Iatrogenic NORSE: Immune checkpoint inhibitor-related anti-GFAP autoimmune astrocytopathy

Immune checkpoint inhibitors (ICIs) have radically improved cancer therapy but are associated with a spectrum of immune-related adverse events (irAEs), including infrequent (1–3 %) neurological complications. Pembrolizumab, an anti-PD-1 monoclonal antibody, enhances antitumor immunity but may disrupt self-tolerance, leading to autoimmune phenomena.
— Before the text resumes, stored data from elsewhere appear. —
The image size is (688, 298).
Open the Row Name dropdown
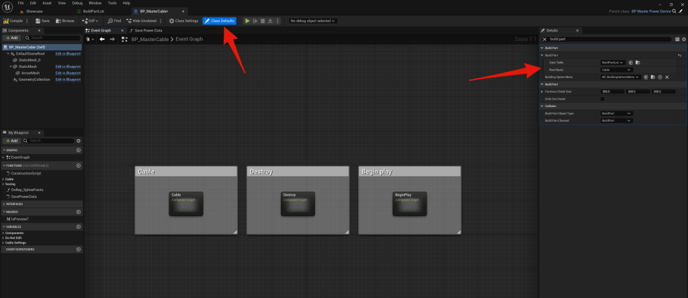point(616,69)
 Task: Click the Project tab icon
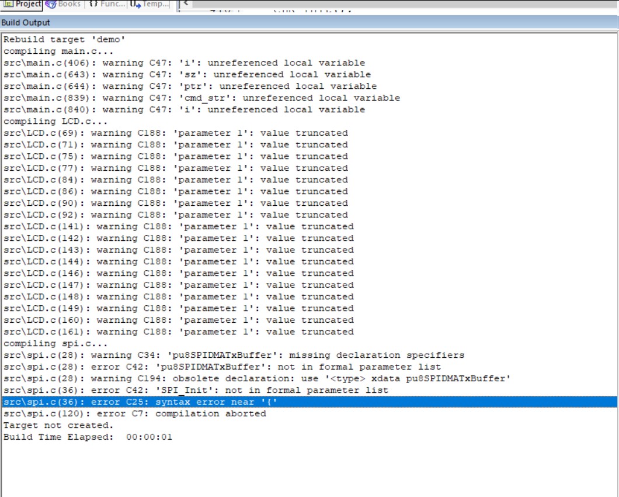coord(8,4)
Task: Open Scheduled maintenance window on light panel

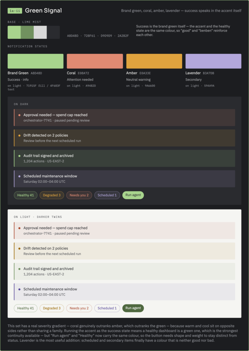Action: (x=125, y=292)
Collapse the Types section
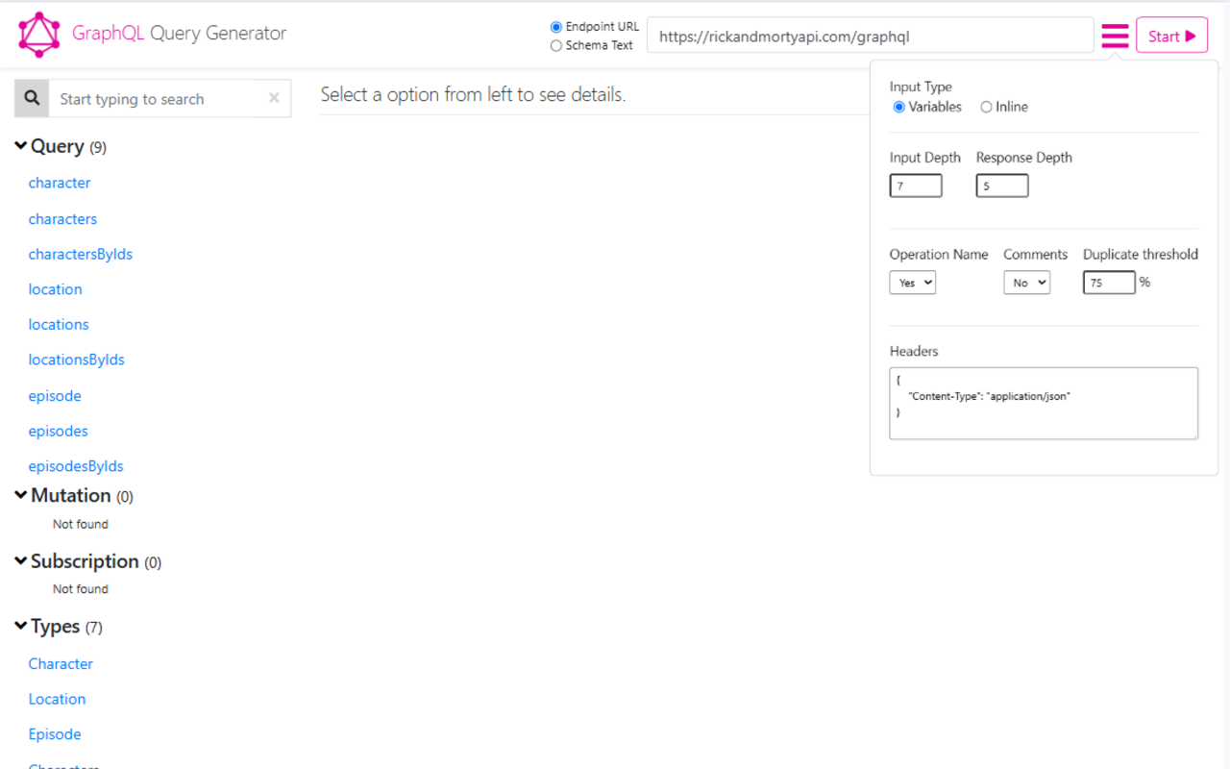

This case report describes a patient with triple metachronous malignancies (cerebral hemangioblastoma, clear cell renal carcinoma, and non-small cell lung cancer, NSCLC), who developed glial fibrillary acidic protein (GFAP)-antibody-associated autoimmune encephalitis following pembrolizumab therapy initiated as NSCLC treatment. The clinical course was marked by subacute neurocognitive decline followed by new-onset refractory status epilepticus (NORSE). Diagnostic workup revealed GFAP antibodies in cerebrospinal fluid as well as serum, with no evidence of tumor progression or infectious causes. Although GFAP astrocytopathy has been rarely linked to ICIs, this appears to be the first report manifesting with NORSE. The temporal association with cancer immunotherapy, the presence of GFAP autoantibodies, and a positive steroid response collectively suggest that ICI-induced immune dysregulation is the primary disease mechanism. This report, in conjunction with other isolated descriptions form the literature with other antibody specificities, paves the way to a new spectrum of etiologies for NORSE, namely iatrogenic causes related to cancer immunotherapy.